Gaillon et sa région aux côtés de la Belgique

Jean Baboux
Jean-Louis Breton
Patrick Loodts
Isabelle Masson-Loodts
France Poulain

Des soldats belges écrivent sur Gaillon et les environs

                                                                                                  Jean-Louis Breton

Si les murs du château ont conservé quelques traces du passage des soldats belges de 1915 à 1919, ces derniers ont-ils par ailleurs laissé des écrits dans lesquels ils parlent de la ville et de la région qui les ont accueillis ?

Cartes postales

       De nombreuses cartes postales renferment des informations souvent très courtes car ne constituant pas l'essentiel des correspondances surtout consacrées aux nouvelles d'ordre personnel. En voici quelques exemples: 26 janvier 1915 : « Je suis bien arrivé à Gaillon cette nuit à 11 heures, bien fatigué. Je vous envoie une vue de Gaillon, avec en haut le grand bâtiment, la caserne, où je suis logé. [... ] Le pays est très beau, et nous pouvons sortir de 6 à 9 heures tous les jours. Il fait très gai au village. On dirait qu'on est dans une ville », caporal I. Van Looy.

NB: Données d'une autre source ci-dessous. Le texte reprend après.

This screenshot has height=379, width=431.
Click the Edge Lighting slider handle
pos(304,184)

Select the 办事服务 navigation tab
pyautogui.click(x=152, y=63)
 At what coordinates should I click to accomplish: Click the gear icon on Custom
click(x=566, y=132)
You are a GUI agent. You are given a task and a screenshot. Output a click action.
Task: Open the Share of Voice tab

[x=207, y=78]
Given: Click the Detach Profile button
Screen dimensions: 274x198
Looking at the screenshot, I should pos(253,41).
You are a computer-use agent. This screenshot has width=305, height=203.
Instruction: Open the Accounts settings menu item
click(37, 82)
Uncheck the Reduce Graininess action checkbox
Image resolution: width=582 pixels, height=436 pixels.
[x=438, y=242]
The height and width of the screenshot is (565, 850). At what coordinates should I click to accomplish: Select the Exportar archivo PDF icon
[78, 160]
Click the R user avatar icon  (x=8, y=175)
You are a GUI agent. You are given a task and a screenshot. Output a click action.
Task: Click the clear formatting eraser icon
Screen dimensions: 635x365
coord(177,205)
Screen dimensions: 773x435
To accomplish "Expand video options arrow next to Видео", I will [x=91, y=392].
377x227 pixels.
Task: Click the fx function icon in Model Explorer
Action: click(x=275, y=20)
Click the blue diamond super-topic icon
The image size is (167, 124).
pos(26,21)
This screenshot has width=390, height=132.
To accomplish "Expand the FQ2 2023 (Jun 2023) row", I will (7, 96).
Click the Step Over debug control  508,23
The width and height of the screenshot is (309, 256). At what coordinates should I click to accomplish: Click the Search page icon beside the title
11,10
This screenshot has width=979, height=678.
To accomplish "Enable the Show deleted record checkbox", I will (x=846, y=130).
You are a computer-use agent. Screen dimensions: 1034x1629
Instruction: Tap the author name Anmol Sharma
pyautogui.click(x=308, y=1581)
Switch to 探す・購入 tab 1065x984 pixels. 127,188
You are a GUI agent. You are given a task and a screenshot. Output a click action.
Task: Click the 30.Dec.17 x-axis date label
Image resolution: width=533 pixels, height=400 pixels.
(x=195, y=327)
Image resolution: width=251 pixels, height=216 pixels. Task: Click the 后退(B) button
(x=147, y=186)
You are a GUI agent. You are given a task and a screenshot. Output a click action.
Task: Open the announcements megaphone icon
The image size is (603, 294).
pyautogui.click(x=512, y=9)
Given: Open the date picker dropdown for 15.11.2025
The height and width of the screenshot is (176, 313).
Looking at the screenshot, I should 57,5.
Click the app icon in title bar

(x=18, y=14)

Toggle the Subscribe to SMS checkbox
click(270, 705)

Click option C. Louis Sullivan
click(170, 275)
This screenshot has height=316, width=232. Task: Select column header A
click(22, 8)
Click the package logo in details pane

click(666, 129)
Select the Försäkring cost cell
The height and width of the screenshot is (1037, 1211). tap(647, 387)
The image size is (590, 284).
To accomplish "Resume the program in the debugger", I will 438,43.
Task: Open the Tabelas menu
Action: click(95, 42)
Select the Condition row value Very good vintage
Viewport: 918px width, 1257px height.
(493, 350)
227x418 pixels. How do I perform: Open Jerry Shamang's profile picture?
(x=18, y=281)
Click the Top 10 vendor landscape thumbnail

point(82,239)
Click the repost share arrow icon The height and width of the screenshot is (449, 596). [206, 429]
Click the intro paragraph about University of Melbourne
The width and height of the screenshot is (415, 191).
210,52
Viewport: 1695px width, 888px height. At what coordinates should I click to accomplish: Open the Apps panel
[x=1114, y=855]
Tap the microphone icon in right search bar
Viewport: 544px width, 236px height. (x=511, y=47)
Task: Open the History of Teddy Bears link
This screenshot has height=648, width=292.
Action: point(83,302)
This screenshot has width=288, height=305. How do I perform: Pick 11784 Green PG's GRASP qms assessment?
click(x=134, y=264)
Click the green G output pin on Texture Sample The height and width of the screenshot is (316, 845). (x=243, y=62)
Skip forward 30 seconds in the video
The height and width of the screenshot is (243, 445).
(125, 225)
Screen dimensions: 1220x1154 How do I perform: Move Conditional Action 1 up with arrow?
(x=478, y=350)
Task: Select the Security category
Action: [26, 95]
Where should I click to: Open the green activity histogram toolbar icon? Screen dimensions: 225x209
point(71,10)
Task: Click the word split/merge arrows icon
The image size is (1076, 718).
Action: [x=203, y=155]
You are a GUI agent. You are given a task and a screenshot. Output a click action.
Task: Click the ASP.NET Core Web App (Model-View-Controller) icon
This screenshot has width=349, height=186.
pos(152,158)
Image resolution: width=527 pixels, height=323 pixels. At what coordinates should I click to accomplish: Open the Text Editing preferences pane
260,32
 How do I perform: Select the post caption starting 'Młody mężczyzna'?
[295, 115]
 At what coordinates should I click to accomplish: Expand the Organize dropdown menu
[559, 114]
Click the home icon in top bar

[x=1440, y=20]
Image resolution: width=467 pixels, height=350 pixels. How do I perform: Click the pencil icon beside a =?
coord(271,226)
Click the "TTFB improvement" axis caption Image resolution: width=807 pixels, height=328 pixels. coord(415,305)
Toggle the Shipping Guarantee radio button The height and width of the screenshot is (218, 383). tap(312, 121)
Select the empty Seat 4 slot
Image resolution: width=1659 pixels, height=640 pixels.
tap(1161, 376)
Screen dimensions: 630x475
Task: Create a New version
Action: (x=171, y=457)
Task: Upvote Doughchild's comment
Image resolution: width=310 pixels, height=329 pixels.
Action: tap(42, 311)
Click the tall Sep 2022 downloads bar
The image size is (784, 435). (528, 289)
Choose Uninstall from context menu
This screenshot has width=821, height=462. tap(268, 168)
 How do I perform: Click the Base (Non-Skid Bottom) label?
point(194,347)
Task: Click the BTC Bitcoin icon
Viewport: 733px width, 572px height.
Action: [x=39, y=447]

Carte envoyée par le caporal I. Van Looy.

       19 mars 1916 : « Me voici installé à Gaillon. [... ] Le pays est admirable, aussi cela compense les âpretés du métier », sergent Émile Alament.

       26 février 1917 : « Le patelin est fort joli, genre environs de Folkestone. Les habitants sont agréables avec nous mais nos occupations nous laissent peu de temps pour vraiment faire connaissance avec eux », sergent Ch. Wyspreyst.

       Effet de contraste avec les conditions de vie vécues sur le front ?  Volonté de rassurer leur famille ? Prise en compte de la censure militaire qu'ils savent réelle sur tous les courriers envoyés ? En tout cas, les auteurs de ces messages sont toujours très élogieux quand ils évoquent l'environnement du CISLA.

Lettres et carnets

       Dans les notes rapidement écrites sur son agenda et publiées après la guerre par son fils, Jacques Mechelynck-Masson[1] n'est pas beaucoup plus bavard :



Agenda de Jacques Mechelynck-Masson. Semaine du 4 au 10 juillet l915.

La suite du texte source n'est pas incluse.